Within the entries below, find the lines that hold "INOX" and report only how many there are.

Supplied data START

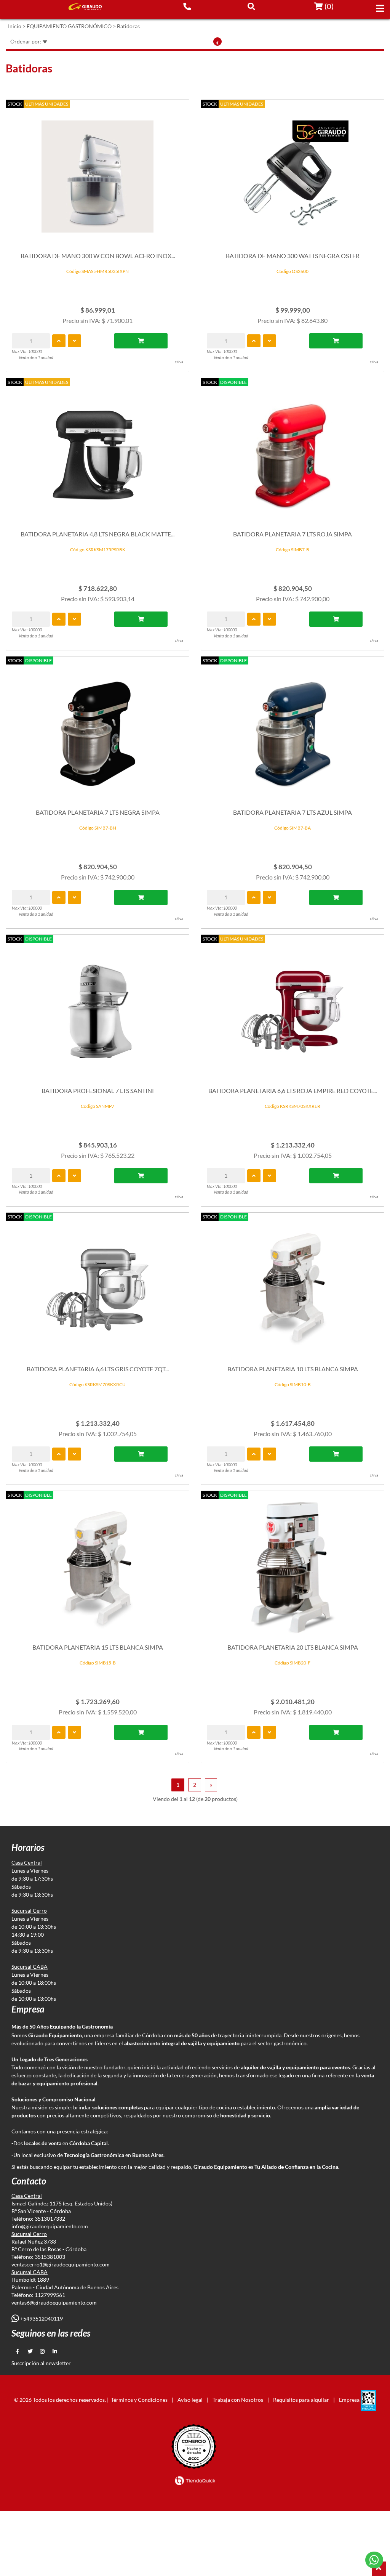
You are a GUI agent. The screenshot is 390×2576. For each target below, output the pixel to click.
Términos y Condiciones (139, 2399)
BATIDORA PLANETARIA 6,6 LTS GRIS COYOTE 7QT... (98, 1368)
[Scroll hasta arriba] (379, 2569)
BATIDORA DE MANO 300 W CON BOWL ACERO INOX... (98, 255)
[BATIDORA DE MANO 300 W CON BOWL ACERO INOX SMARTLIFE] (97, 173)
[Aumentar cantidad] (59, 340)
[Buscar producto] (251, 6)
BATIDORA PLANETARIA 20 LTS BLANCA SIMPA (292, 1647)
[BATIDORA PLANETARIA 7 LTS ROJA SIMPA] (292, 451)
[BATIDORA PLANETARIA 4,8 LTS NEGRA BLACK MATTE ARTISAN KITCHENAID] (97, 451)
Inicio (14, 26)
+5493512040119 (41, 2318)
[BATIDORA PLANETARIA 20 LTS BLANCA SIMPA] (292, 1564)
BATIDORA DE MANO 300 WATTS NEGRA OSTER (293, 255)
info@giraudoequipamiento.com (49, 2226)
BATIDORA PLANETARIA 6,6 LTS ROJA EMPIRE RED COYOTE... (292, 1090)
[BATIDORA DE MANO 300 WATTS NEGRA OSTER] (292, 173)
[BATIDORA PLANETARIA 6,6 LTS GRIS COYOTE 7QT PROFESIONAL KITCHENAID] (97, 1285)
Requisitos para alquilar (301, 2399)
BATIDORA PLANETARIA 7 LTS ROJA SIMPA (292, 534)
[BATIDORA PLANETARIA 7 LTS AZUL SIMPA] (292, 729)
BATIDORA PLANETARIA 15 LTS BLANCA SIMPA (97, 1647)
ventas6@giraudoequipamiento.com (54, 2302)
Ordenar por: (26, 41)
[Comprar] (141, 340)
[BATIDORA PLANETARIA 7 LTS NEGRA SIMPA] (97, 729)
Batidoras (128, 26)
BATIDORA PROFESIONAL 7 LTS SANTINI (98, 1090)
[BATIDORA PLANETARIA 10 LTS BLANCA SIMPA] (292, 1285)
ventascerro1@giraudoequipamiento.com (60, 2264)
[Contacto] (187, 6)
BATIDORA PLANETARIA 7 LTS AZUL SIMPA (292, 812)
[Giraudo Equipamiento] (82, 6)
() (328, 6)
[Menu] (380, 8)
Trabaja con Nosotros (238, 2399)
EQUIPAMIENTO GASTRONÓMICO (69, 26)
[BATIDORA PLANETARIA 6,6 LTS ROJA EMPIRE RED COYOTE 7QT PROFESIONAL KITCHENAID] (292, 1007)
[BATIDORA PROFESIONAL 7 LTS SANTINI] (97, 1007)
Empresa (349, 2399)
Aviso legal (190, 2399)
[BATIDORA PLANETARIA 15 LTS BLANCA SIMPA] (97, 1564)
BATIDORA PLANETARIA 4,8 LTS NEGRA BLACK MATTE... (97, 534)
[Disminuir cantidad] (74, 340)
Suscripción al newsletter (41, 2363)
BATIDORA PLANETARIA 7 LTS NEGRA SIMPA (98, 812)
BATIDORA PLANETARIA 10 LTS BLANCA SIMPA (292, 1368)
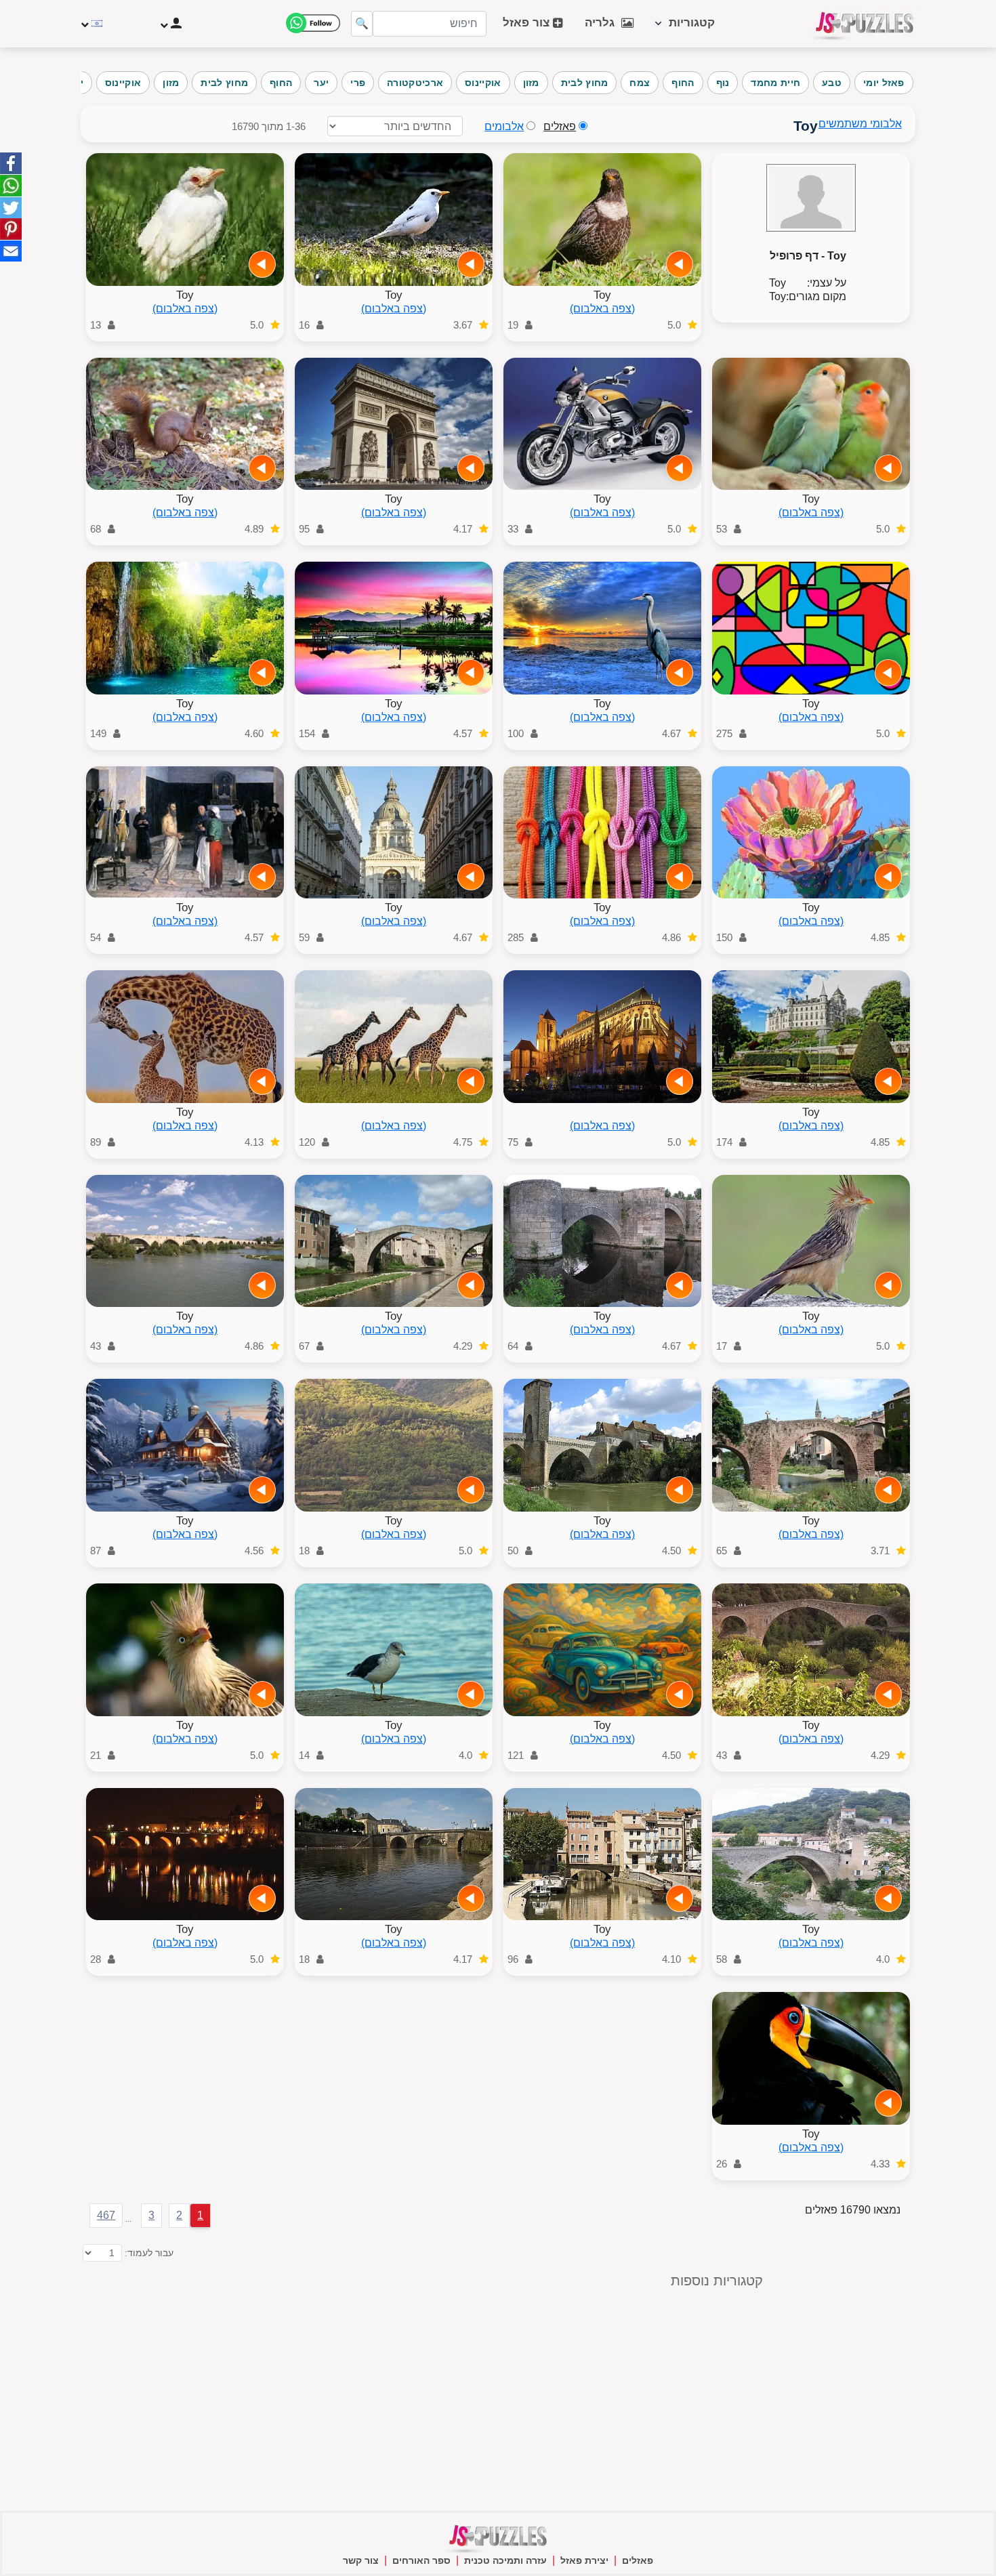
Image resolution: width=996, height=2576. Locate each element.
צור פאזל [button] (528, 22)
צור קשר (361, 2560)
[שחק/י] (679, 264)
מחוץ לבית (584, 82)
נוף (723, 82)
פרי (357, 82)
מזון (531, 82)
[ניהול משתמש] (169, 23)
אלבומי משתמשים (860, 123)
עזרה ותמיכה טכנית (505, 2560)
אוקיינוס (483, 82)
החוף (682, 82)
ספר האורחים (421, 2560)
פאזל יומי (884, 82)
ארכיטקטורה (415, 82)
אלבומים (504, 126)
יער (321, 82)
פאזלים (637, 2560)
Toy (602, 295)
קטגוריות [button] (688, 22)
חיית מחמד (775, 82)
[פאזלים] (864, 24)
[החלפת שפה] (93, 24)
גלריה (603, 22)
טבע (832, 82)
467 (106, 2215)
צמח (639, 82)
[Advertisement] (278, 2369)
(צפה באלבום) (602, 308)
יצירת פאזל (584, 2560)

Supplied data END

→ **Answer to this exercise**
2